◆ **Directions for this task**: Copy the lines of the records below that run from the line containing "Click the fundraising goal progress bar" through the line containing "Log Files tree", including both of those lines, and leave the pictures out.

-- start of Records provided --

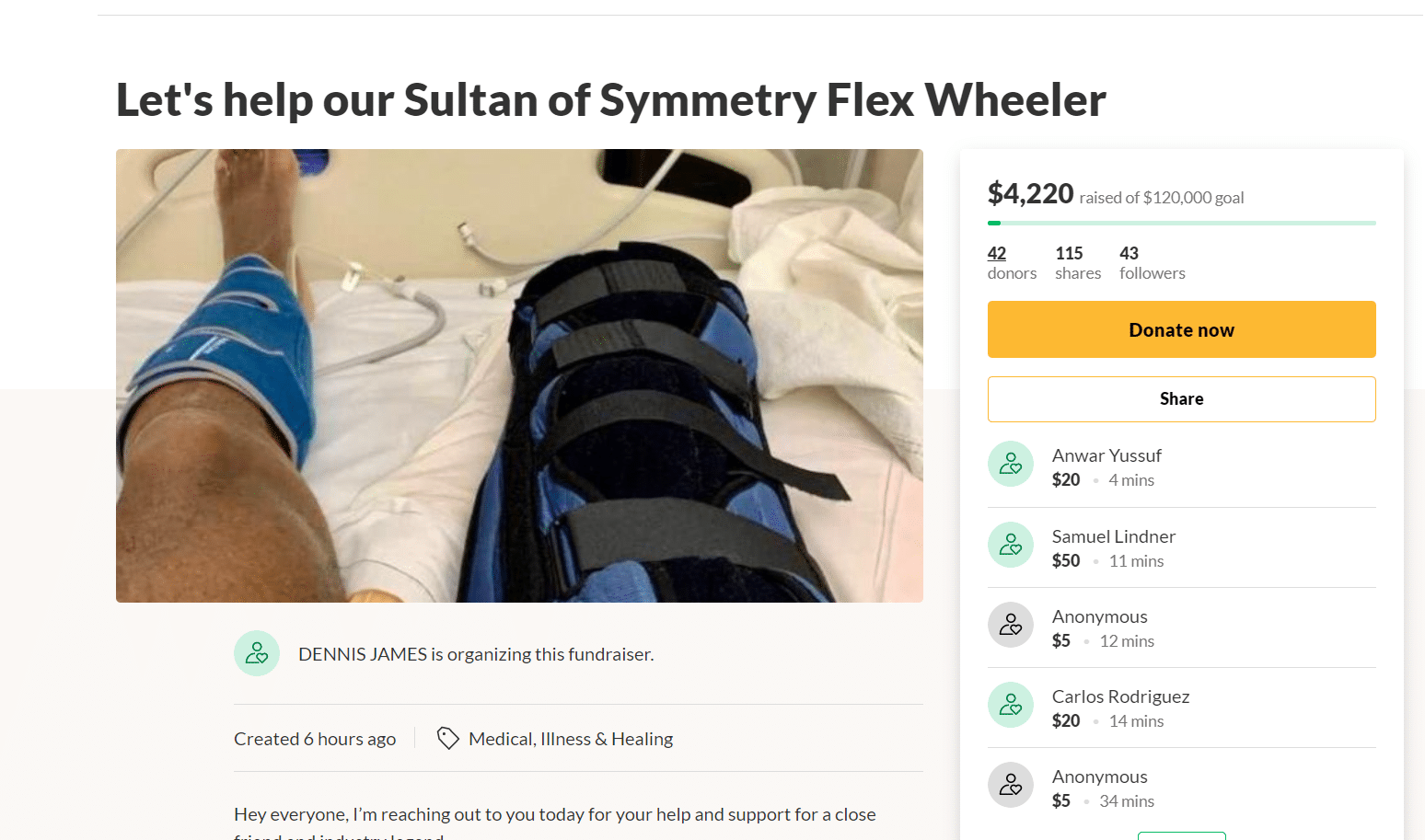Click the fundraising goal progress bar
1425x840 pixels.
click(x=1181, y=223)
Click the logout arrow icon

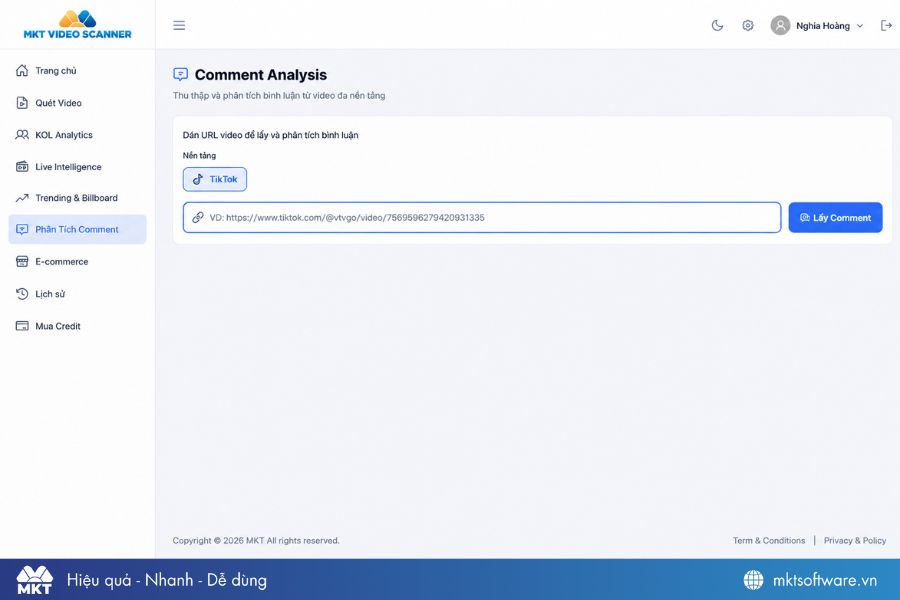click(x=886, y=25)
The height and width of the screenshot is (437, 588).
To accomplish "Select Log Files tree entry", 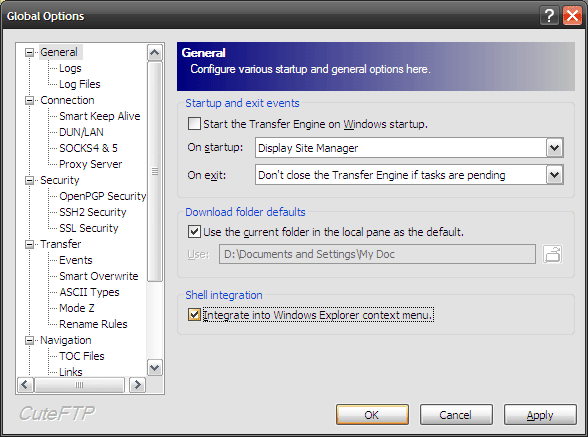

-- end of Records provided --
-- start of Records provided --

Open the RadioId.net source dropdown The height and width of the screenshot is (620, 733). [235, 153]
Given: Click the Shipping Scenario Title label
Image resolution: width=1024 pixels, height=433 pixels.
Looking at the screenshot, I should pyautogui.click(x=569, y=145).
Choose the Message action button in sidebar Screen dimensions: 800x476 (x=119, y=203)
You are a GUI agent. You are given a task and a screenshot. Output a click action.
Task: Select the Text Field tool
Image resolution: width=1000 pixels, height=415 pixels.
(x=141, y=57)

-- end of Records provided --

◆ **Complete output**:
Click the fundraising goal progress bar
1425x840 pixels.
click(x=1181, y=223)
Click the logout arrow icon

click(x=886, y=25)
The height and width of the screenshot is (437, 588).
To accomplish "Select Log Files tree entry", 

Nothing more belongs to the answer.